(Screenshot grounding data)
###
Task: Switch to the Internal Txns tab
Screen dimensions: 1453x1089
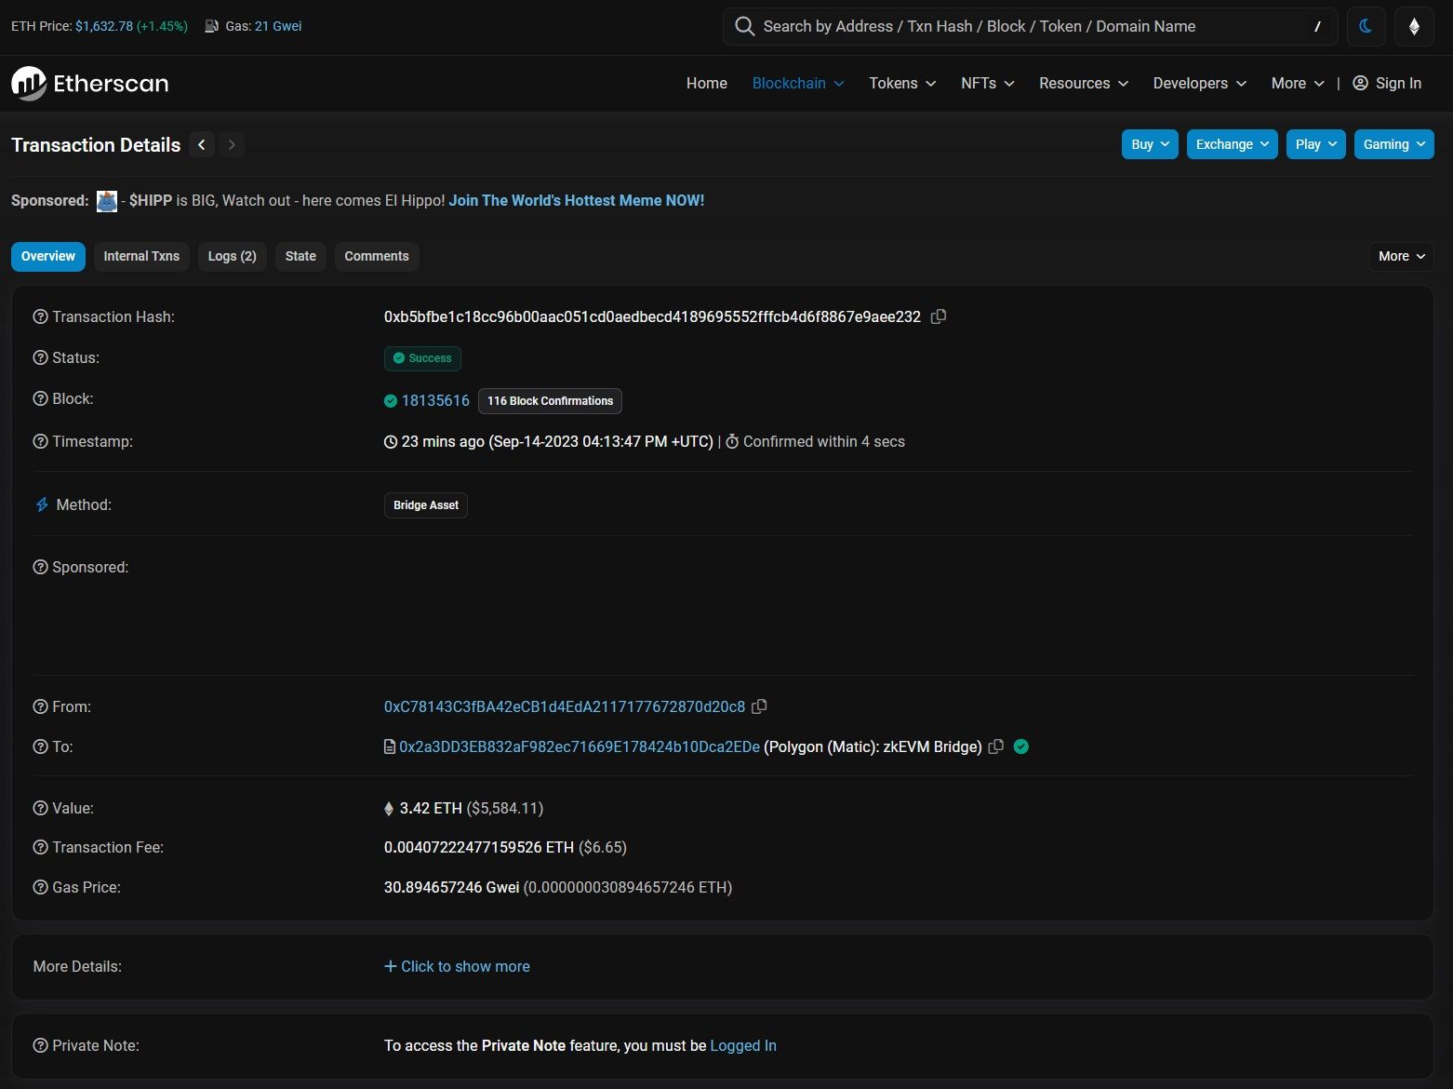Action: [x=141, y=256]
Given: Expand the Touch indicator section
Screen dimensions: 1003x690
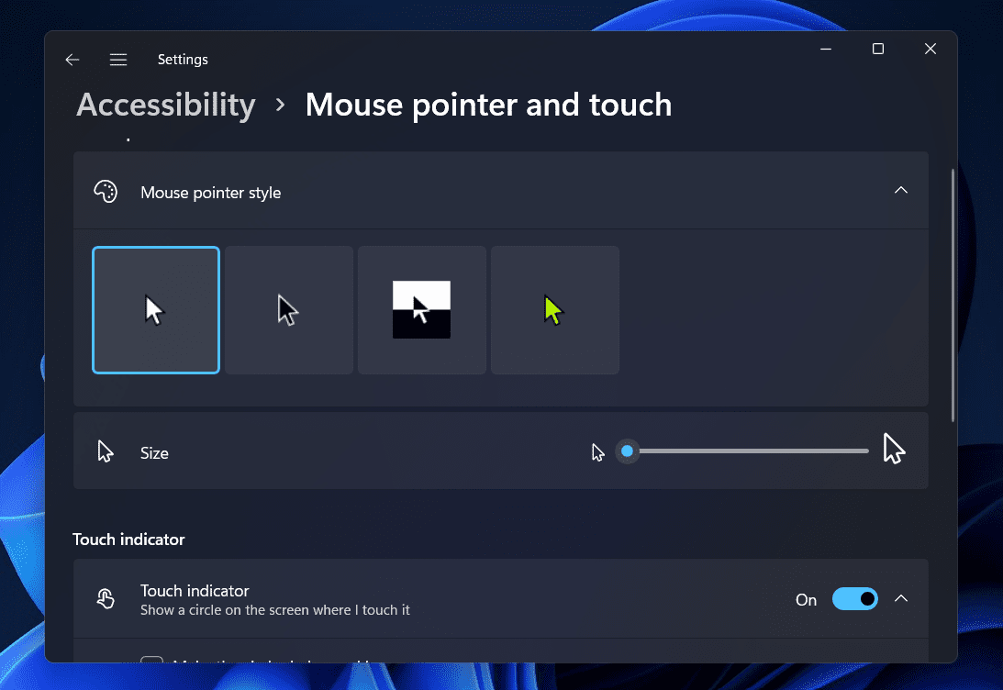Looking at the screenshot, I should tap(901, 597).
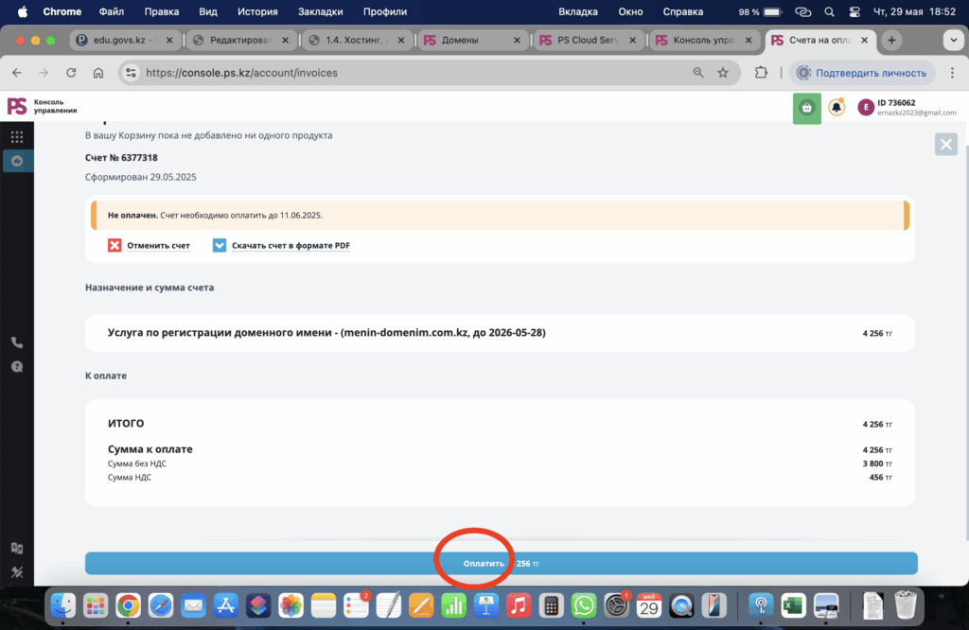Open the apps grid in the sidebar
Image resolution: width=969 pixels, height=630 pixels.
(x=17, y=137)
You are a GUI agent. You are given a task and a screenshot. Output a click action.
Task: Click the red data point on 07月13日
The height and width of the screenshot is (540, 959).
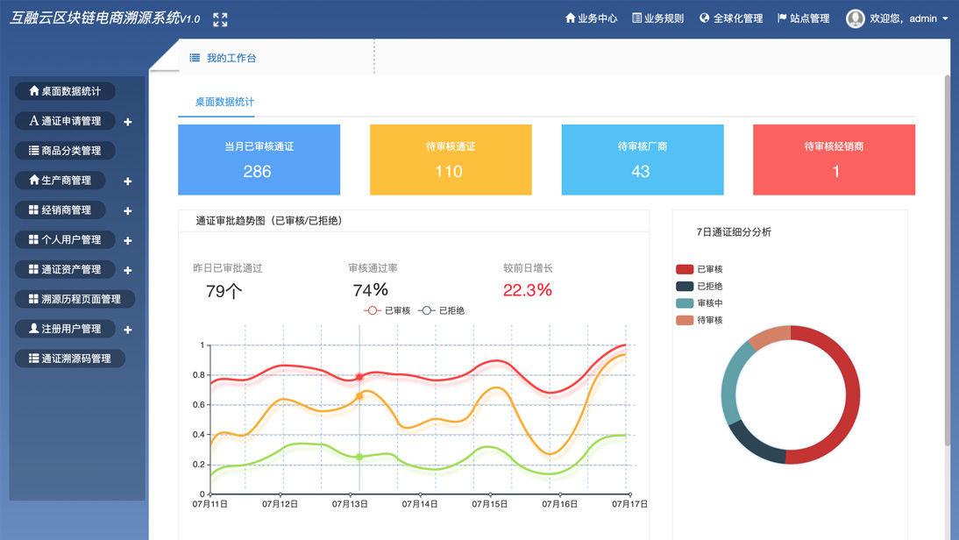click(359, 377)
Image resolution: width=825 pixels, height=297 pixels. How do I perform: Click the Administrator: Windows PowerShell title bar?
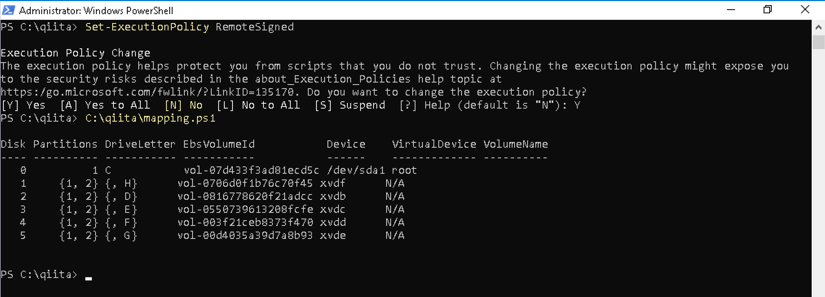coord(96,10)
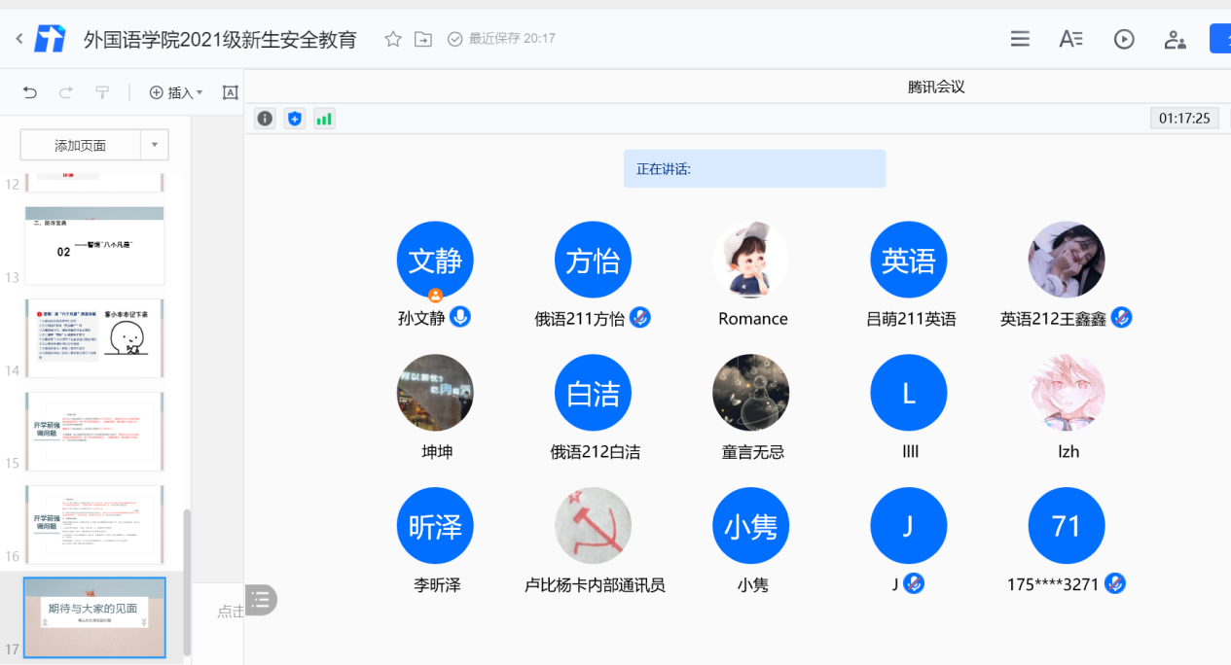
###
WORK ORDER:
In the entries above, find the line containing "Task: Click the red data point on 07月13日", then please retype it and every line after it through the last, exactly as written, omitting pictures.

ANSWER BELOW:
Task: Click the red data point on 07月13日
The height and width of the screenshot is (540, 959).
click(359, 377)
Image resolution: width=825 pixels, height=297 pixels. How do I perform: Click the Administrator: Windows PowerShell title bar?
coord(96,10)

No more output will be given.